● Your task
Nothing in the entries may be altered; copy them in full.

● Data supplied
-*-*-
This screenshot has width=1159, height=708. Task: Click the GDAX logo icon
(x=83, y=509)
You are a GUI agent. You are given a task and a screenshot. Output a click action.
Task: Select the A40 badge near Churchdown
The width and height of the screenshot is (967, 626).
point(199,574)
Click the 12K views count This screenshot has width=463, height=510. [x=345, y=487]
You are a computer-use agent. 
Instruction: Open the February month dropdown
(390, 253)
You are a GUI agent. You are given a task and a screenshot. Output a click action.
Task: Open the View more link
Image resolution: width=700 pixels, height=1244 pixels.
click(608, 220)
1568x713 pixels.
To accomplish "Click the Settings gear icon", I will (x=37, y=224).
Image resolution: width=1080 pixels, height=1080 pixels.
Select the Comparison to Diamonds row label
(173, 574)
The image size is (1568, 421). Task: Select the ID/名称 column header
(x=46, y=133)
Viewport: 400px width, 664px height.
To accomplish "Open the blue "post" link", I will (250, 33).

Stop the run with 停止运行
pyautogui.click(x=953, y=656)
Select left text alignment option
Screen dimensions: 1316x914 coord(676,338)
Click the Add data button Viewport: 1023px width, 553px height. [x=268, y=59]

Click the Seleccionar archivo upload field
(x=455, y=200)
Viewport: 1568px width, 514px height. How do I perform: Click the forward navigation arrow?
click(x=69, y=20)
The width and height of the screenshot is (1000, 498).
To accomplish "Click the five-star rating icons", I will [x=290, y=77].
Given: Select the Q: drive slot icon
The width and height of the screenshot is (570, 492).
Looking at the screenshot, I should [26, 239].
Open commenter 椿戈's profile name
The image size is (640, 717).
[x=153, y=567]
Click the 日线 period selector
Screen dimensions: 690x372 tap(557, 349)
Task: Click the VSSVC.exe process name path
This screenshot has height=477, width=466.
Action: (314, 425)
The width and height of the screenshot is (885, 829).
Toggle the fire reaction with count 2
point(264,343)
-*-*-
● Finished exercise
This screenshot has width=1159, height=708. Task: Click the GDAX logo icon
(x=83, y=509)
You are a GUI agent. You are given a task and a screenshot. Output a click action.
Task: Select the A40 badge near Churchdown
The width and height of the screenshot is (967, 626).
point(199,574)
Click the 12K views count This screenshot has width=463, height=510. [x=345, y=487]
You are a computer-use agent. 
Instruction: Open the February month dropdown
(390, 253)
You are a GUI agent. You are given a task and a screenshot. Output a click action.
Task: Open the View more link
Image resolution: width=700 pixels, height=1244 pixels.
click(608, 220)
1568x713 pixels.
To accomplish "Click the Settings gear icon", I will (x=37, y=224).
Image resolution: width=1080 pixels, height=1080 pixels.
Select the Comparison to Diamonds row label
(173, 574)
The image size is (1568, 421). Task: Select the ID/名称 column header
(x=46, y=133)
Viewport: 400px width, 664px height.
To accomplish "Open the blue "post" link", I will (250, 33).

Stop the run with 停止运行
pyautogui.click(x=953, y=656)
Select left text alignment option
Screen dimensions: 1316x914 coord(676,338)
Click the Add data button Viewport: 1023px width, 553px height. [x=268, y=59]

Click the Seleccionar archivo upload field
(x=455, y=200)
Viewport: 1568px width, 514px height. How do I perform: Click the forward navigation arrow?
click(x=69, y=20)
The width and height of the screenshot is (1000, 498).
To accomplish "Click the five-star rating icons", I will [x=290, y=77].
Given: Select the Q: drive slot icon
The width and height of the screenshot is (570, 492).
Looking at the screenshot, I should [26, 239].
Open commenter 椿戈's profile name
The image size is (640, 717).
[x=153, y=567]
Click the 日线 period selector
Screen dimensions: 690x372 tap(557, 349)
Task: Click the VSSVC.exe process name path
This screenshot has height=477, width=466.
Action: (314, 425)
The width and height of the screenshot is (885, 829).
Toggle the fire reaction with count 2
point(264,343)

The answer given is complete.